In the past, Cantino has taken his plant identification classes far into the country to observe some of the species now being planted at the WIEC. Next year, a quick jaunt across campus will yield the same experience.

"Of course we like going out in the country, but as gas gets more expensive and so on, it's really nice to be able to take field trips right on campus," he said.

At first glance, the back slope of 15 Park Place appears quite barren – a stark contrast to the aggressive wall of invasive species creeping from the neighboring hillside.

But a closer look reveals young blackhaw, wild geranium, stonecrop, sweet cicely and waterleaf, among other native species. Several newly-planted persimmon plants will soon allow students the opportunity to sample its wild fruit. An area of prairie is also in the plans.

"Some of the plants we've picked because they have edible fruit or medicinal interest, others simply because we didn't have representatives on campus," said Cantino.

And the work has only just begun.

Saturday's planting was the second such session undertaken by student volunteers. Hannah Simonetti, a project liaison with the Office of Sustainability, has been meeting with seven biology majors weekly or bi-weekly since January to plan out the landscaping.

"It's just a cool opportunity," said Simonetti, a sophomore environmental geography major. "Plant bio students just want to have their hands in the dirt a lot of the time."

At the center's initial landscaping session on May 14, all of the vegetation came from student volunteer Dave Runkle's property. Uprooted, transported and planted by student volunteers, the landscaping was free of charge to the University, according to Cantino.

While the Office of Sustainability donated funds for the majority of the woody and prairie plants, contributions were also made by the University's Grounds Department, which has donated, procured and planted material purchased from local nurseries. To ensure healthy soil conditions, 17 cubic yards of Class 4 compost from the OU Grounds Class 4 composting program were also trucked in.

The project also has implications for the University's pursuit of Leadership in Energy and Environmental Design (LEED) certification – the recognized standard for measuring building sustainability.

Pending approval by the U.S. Green Building Council, the WIEC will be the first University building to receive LEED certification. The planting aims to earn credit in the "Sustainable Sites" category.

Adding to the likelihood of obtaining LEED credits for the site is a swale, designed and created by Grounds equipment operators to slow and catch rain water coming from the building gutter system.

With Cantino set to retire and many student volunteers graduating this spring, responsibility for 15 Park Place's landscaping will soon shift to the University's Grounds Department, where Landscape Coordinator Susan Calhoun will oversee plan implementation.

Of particular concern to Calhoun is the abundance of invasive species in the area.
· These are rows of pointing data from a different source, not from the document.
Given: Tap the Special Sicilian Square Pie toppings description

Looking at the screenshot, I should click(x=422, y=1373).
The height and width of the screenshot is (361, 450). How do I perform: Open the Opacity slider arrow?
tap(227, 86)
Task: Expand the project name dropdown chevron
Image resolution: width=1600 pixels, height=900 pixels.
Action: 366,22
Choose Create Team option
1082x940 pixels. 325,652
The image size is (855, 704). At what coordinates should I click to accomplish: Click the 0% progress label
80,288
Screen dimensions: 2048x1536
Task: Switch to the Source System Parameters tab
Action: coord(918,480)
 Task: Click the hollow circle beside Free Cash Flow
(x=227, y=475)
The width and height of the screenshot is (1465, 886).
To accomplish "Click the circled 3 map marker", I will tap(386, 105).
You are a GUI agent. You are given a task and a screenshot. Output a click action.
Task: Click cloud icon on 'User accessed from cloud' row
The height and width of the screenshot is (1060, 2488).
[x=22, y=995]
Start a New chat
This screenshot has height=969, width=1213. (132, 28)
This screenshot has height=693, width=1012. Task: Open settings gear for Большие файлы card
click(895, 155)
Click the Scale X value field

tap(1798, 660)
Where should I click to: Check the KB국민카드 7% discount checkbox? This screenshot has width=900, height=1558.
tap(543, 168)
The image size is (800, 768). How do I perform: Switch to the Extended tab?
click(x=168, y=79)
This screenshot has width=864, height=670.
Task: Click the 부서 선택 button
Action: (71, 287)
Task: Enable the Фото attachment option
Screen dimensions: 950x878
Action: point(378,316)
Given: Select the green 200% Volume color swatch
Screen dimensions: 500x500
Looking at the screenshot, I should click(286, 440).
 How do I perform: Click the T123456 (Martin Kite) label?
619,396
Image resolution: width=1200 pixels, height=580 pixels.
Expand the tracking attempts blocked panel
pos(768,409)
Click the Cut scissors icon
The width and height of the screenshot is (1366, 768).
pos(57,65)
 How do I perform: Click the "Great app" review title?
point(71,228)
"We have just about every major invasive on that site alone," she said. "My plan will be to slowly reduce the invasive pressure by removal of the invasive plants allowing the natives to become established." 

Calhoun said Grounds will also be working on clearing invasive species from the adjacent hillside behind the president’s residence.

As a partnership between students, the Grounds Department, the Department of Environmental and Plant Biology and the Office of Sustainability, Interim Sustainability Coordinator Erin Sykes said the project exemplifies the power of cross-campus collaboration.

"Part of the mission of the Office of Sustainability is to green the practices and processes of the campus. This project does just that by setting an example for landscaping that is native, does not require mowing and is low-maintenance," Sykes said.

"This is education and outreach in a different form," explained Simonetti. "It's going to be a really awesome educational tool for students for years to come, but it also has that immediate reward of doing something tangible that's awesome for the environment."